President & CEO, UMF Medical
- Incumbent
- Assumed office September 2009

Chairwoman of the Pennsylvania Republican Party
- In office 2004–2006
- Preceded by: Alan Novak
- Succeeded by: Rob Gleason

Personal details
- Alma mater: Boston College American University
- Profession: Businesswoman

= Eileen Melvin =

American businesswoman

Eileen Melvin is an American businesswoman who is the president and CEO of UMF Medical in Johnstown, Pennsylvania.

She was named on the 2003 PoliticsPA list of Pennsylvania's Most Politically Powerful Women.

== Education ==
Melvin earned a degree from Boston College and a Master of Public Administration from American University.

==Career==
Melvin began her career working at the American Enterprise Institute in Washington, DC and as a Legislative Aide to Senator John Heinz, specializing in health care issues of the Senate Finance Committee, and as a member of the Reagan Transition team.

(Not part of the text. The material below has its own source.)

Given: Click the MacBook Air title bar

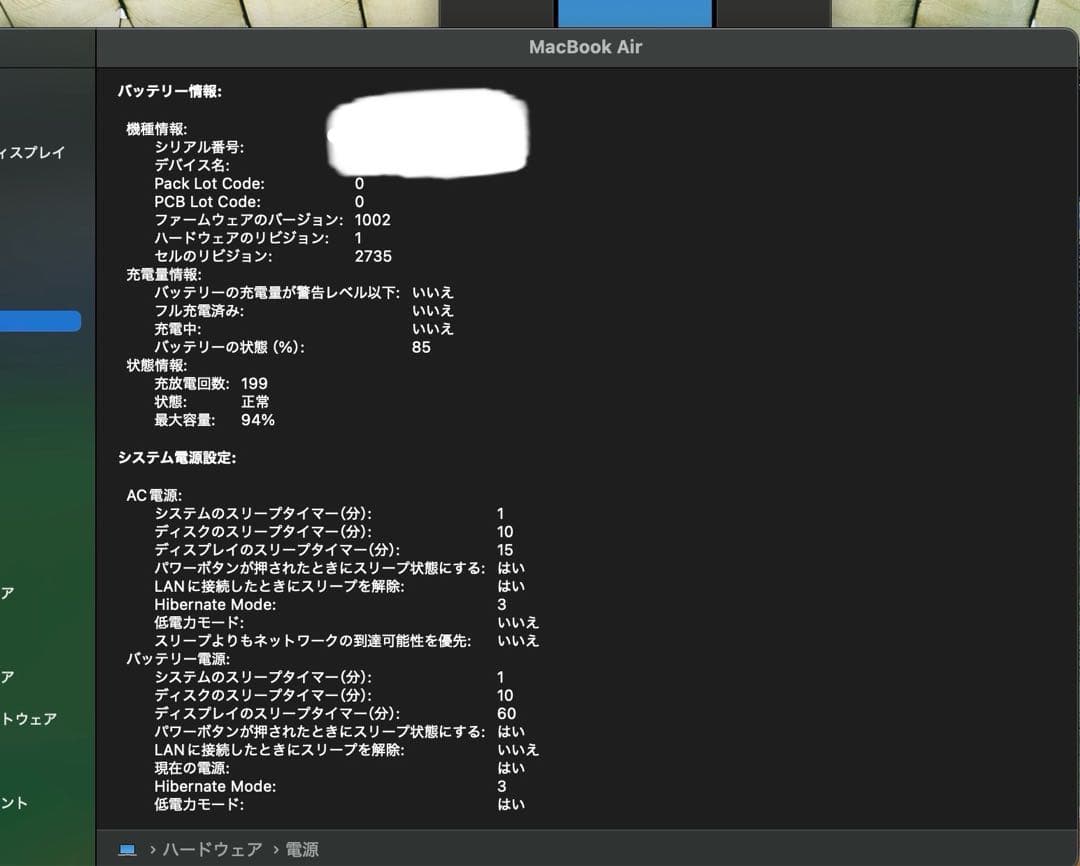Looking at the screenshot, I should click(x=586, y=46).
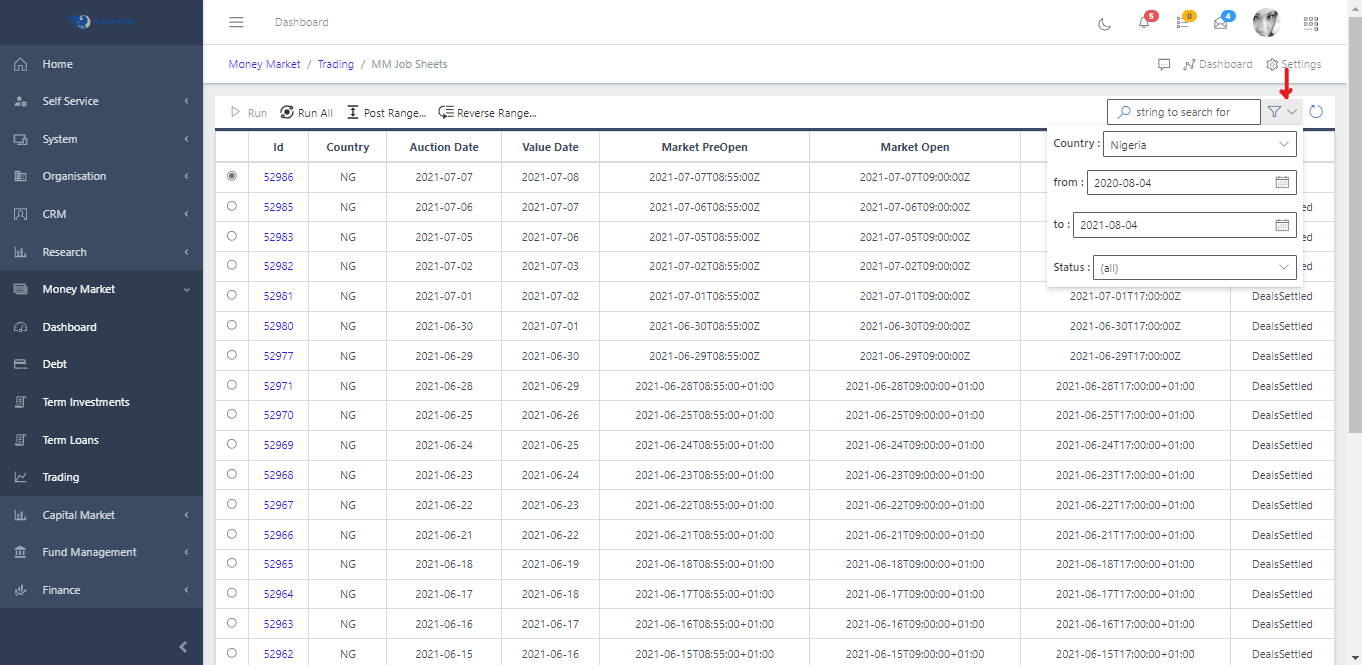Open the apps grid icon
This screenshot has width=1362, height=665.
1311,23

For ten years, Melvin was president of Economic Development Strategies, a Woman Business Enterprise (WBE), guiding businesses and municipalities with projects to preserve and increase job creation.

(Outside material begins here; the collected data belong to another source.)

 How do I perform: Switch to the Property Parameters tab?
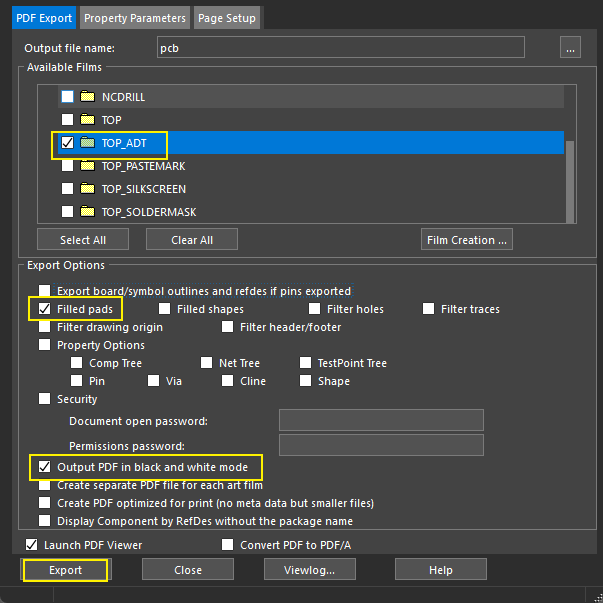click(x=135, y=18)
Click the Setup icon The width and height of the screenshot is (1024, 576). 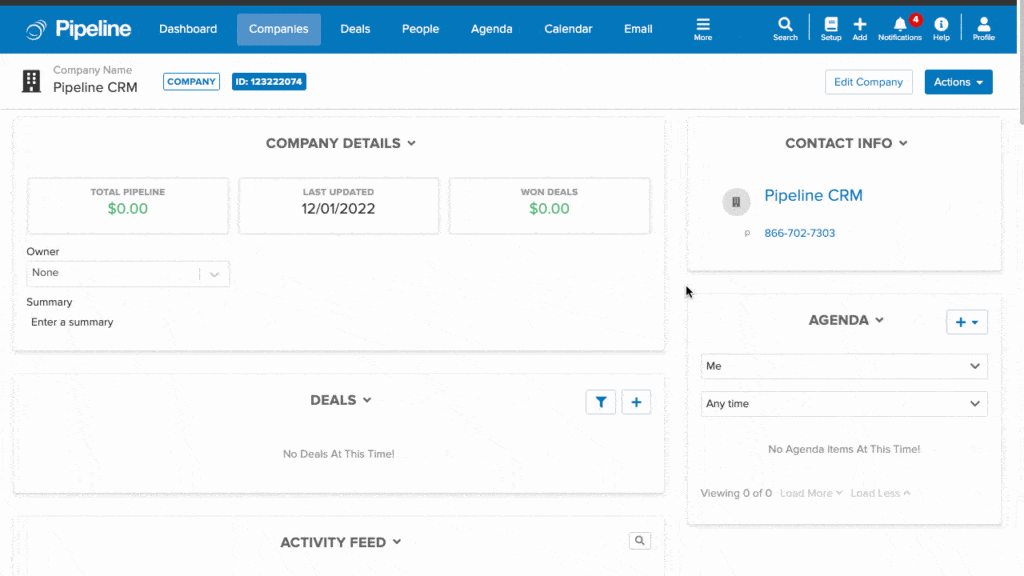831,27
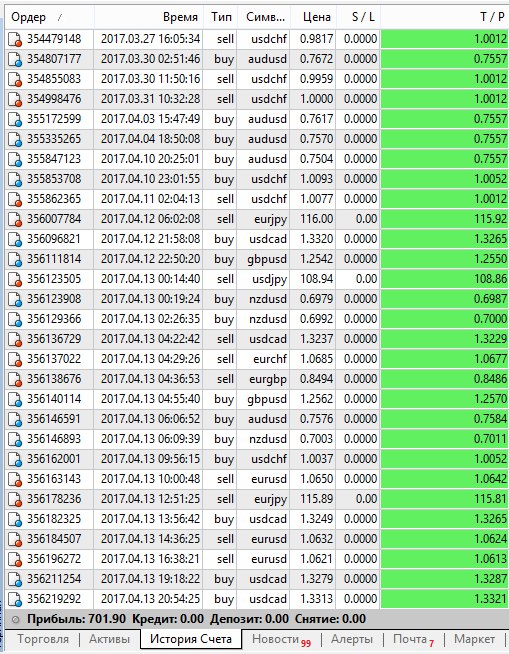Open the Маркет tab
Viewport: 509px width, 654px height.
click(474, 639)
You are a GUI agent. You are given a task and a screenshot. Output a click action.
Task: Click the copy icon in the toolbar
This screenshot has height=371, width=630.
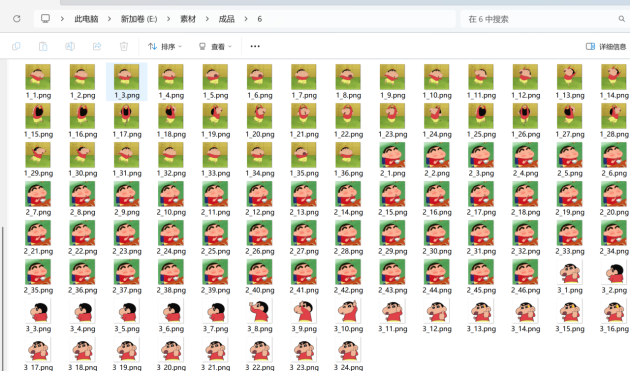point(16,47)
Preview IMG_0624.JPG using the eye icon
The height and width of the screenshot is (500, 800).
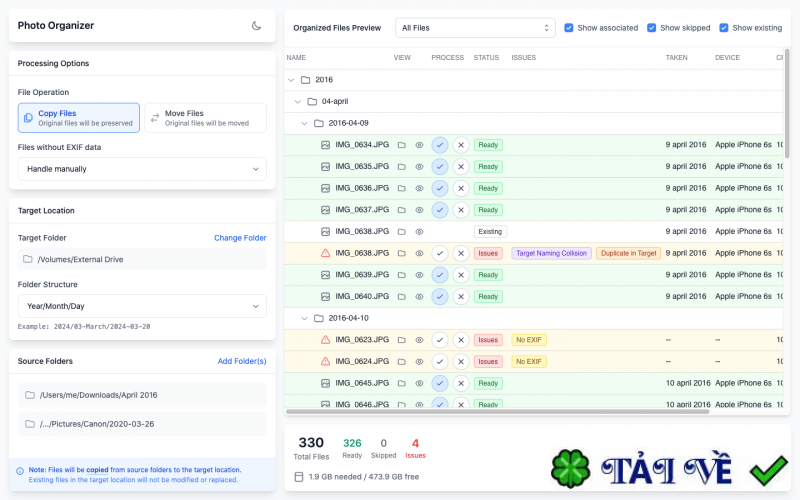(419, 362)
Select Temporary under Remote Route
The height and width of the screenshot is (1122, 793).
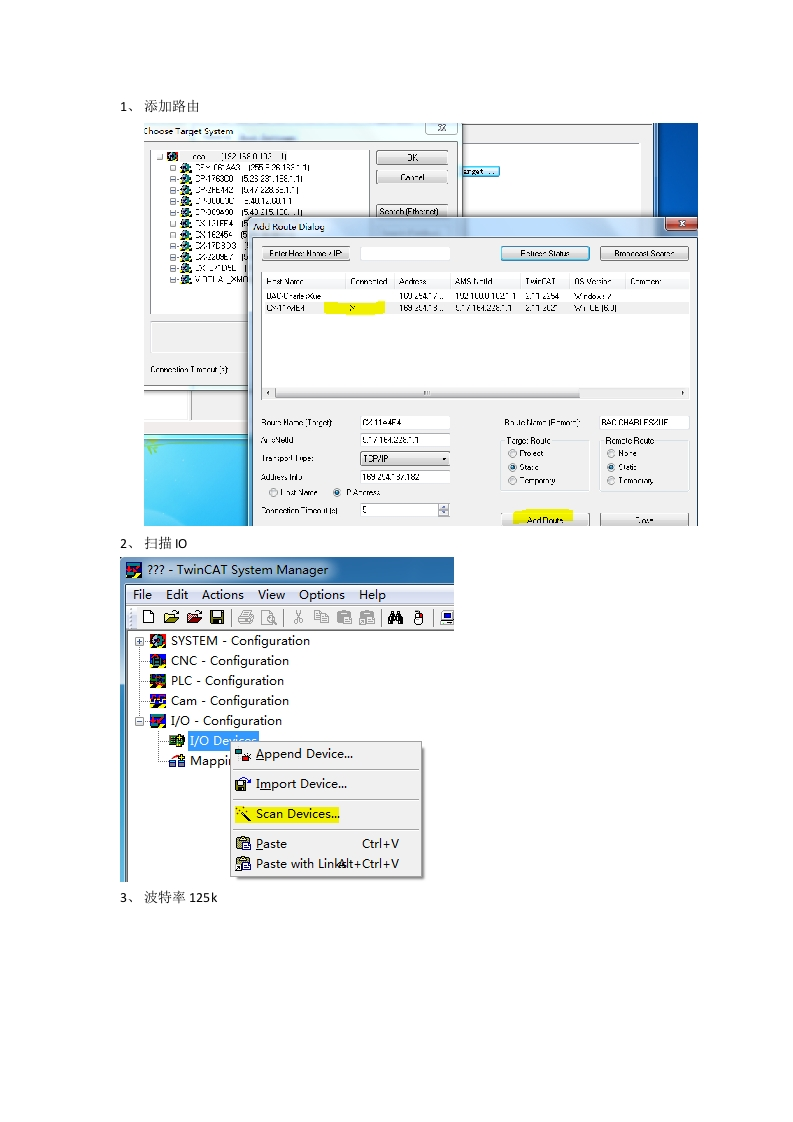(x=611, y=481)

She was appointed by Governor Mark Schweiker in 2002 and reappointed by Governor Rendell in 2007 to the Pennsylvania Unemployment Compensation Board of Review (UCBR). Both appointments were approved by the Pennsylvania Senate. In 2012, Governor Tom Corbett appointed her as chairman of the UCBR.

In 1996, Melvin was unanimously elected vice-chair, and later chair of the Pennsylvania Republican Party in 2005. Melvin served a total of 10 years through numerous victories, including the election of Governor Ridge, U.S. Senators Rick Santorum and Arlen Specter, and winning majorities of the PA Congressional delegation, state legislature, and appellate courts. She was appointed by Senators Specter and Santorum to the Federal Judicial Nominating Committing and served for 12 years.

In 2003, Melvin was named to the PoliticsPA list of Pennsylvania's Most Politically Powerful Women.

Melvin was named president and CEO of United Metal Fabricators, Inc. in 2009 and rebranded in 2012 as UMF Medical. The company is a manufacturer of exam and procedure room equipment for hospitals, physician offices, and clinics around the world.